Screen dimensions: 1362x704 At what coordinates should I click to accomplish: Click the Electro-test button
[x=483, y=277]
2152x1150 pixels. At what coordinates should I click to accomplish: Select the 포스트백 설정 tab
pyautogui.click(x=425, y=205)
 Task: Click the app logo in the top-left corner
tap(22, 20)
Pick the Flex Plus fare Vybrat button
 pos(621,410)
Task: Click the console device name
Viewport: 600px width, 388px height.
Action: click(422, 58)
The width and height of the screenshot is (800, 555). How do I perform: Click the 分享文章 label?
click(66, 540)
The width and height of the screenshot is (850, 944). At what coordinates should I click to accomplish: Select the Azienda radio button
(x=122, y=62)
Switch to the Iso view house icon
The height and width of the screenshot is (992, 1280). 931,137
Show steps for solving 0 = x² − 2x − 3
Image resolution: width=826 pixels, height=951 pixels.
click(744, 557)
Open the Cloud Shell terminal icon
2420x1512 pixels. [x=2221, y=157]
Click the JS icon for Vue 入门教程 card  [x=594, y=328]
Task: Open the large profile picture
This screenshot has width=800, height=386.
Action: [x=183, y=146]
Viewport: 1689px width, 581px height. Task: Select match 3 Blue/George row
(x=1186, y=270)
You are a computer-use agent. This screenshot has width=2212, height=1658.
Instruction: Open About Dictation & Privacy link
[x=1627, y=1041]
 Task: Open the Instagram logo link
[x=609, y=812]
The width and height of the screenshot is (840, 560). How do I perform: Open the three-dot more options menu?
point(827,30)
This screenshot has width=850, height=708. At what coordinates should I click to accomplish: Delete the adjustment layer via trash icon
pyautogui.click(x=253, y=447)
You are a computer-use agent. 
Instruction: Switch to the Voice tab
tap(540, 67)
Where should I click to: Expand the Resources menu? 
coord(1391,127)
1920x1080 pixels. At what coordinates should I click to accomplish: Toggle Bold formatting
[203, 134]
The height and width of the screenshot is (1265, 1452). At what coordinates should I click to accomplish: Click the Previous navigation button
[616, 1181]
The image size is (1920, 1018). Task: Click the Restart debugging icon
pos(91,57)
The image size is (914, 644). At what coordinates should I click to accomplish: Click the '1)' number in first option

* * * *

AIM OF THE TASK — Reproduce the rows beginning with the line that contains "The image size is (1920, 1018)." and continuing through the end of the rows, requests included, and increase every coordinate in the answers by 109.

TASK ANSWER —
The image size is (1920, 1018). Task: Click the Restart debugging icon
pos(200,166)
The image size is (914, 644). At what coordinates should I click to accomplish: Click the '1)' number in first option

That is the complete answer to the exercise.